Data for review –
/---

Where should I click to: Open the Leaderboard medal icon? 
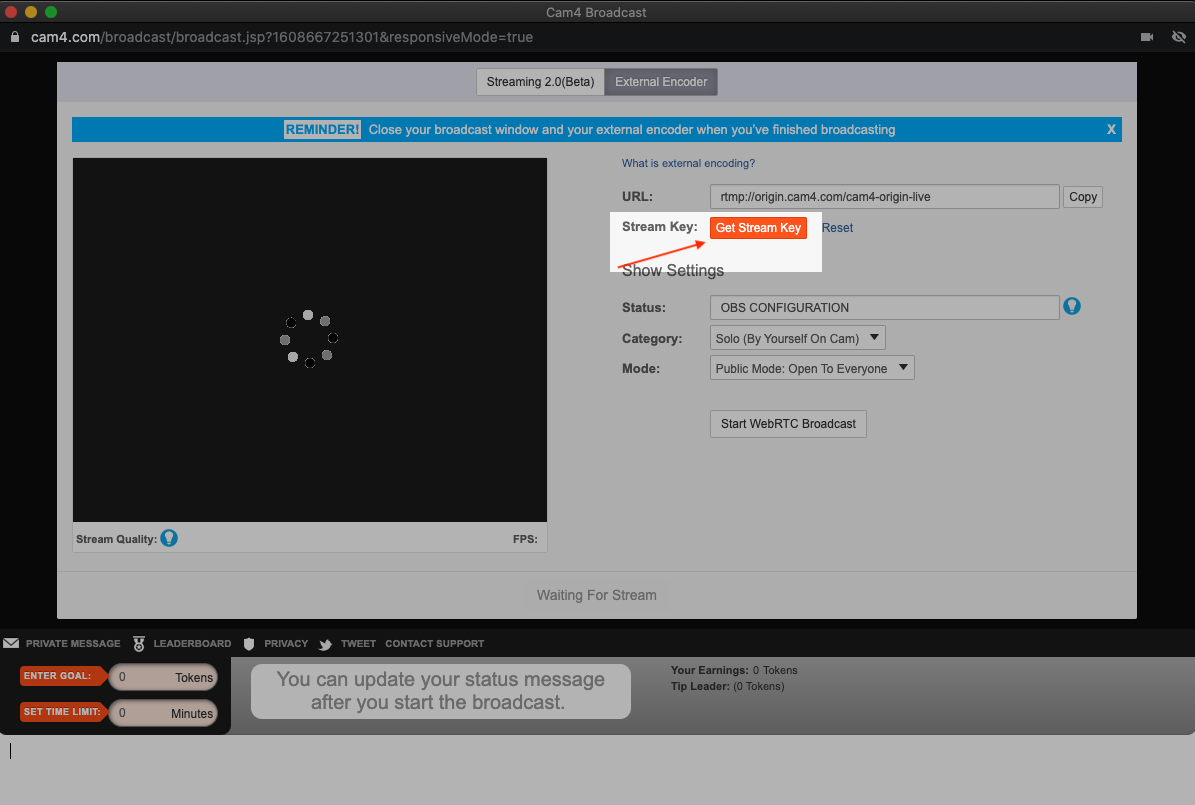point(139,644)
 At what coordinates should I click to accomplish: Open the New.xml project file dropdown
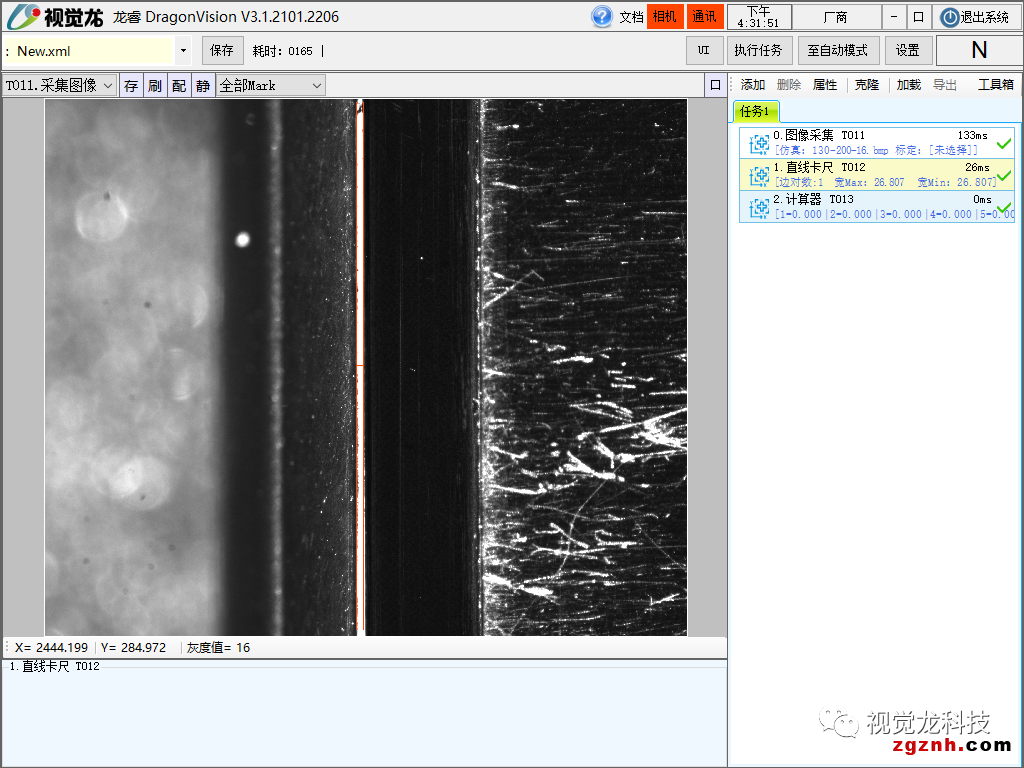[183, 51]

\---
/---

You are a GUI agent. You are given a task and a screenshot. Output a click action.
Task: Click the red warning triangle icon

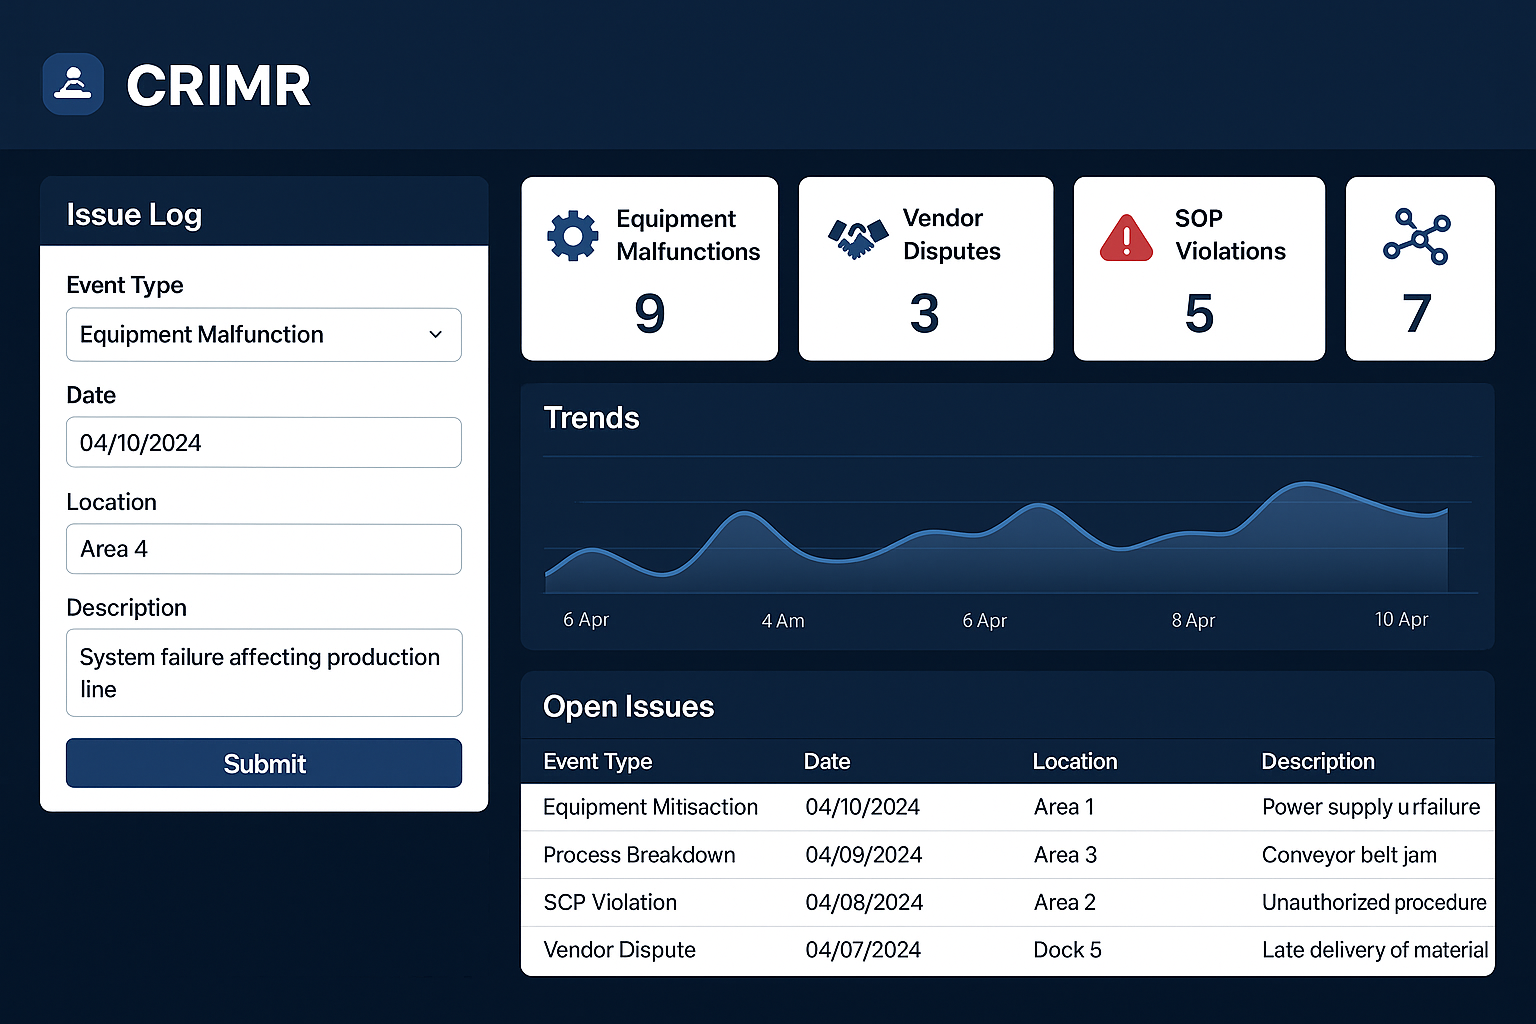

\---
/---

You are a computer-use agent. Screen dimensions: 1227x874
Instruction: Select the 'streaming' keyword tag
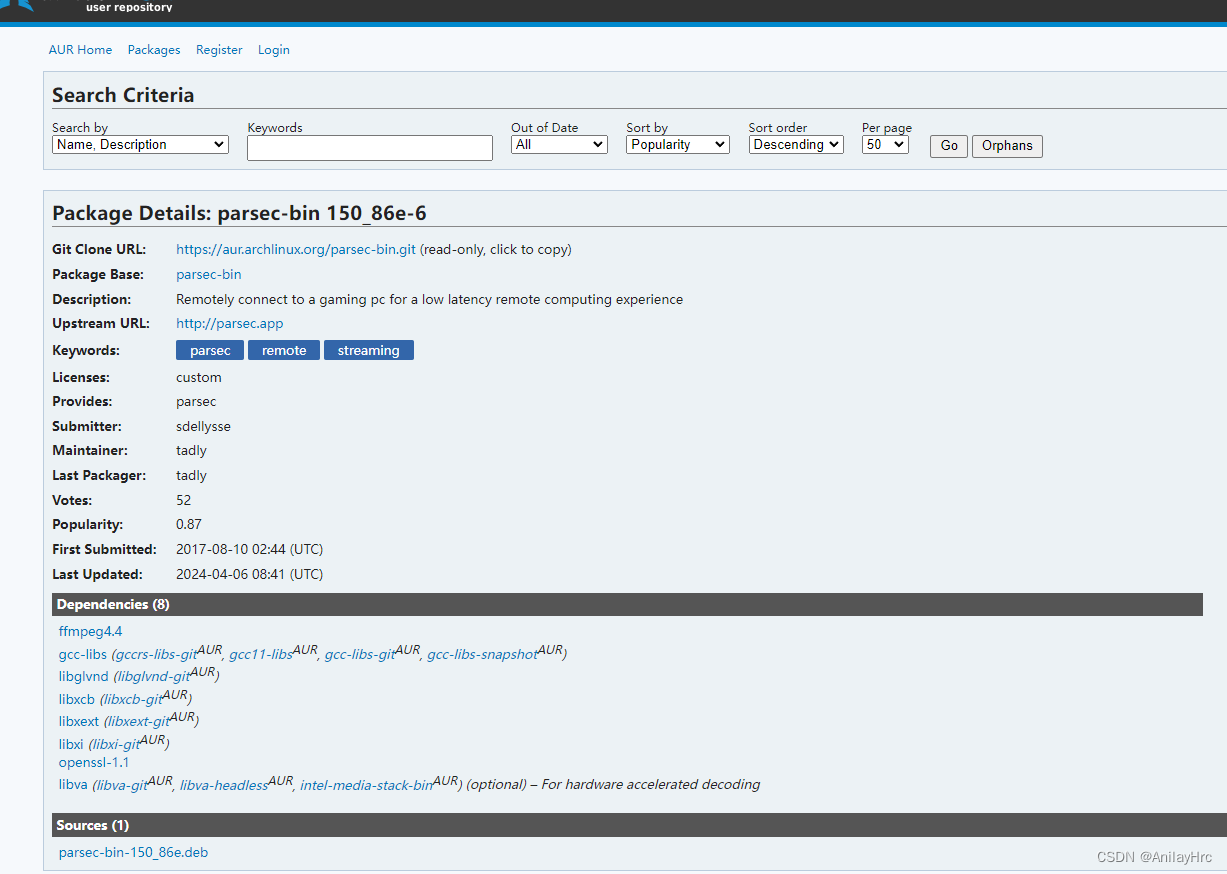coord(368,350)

\---

Task description – Go through the data, and copy each line in which the word "agent" appears.

Response to this task –
You are a GUI agent. You are given a task and a screenshot. Output a click action.
You are a computer-use agent. Screen dimensions: 1227x874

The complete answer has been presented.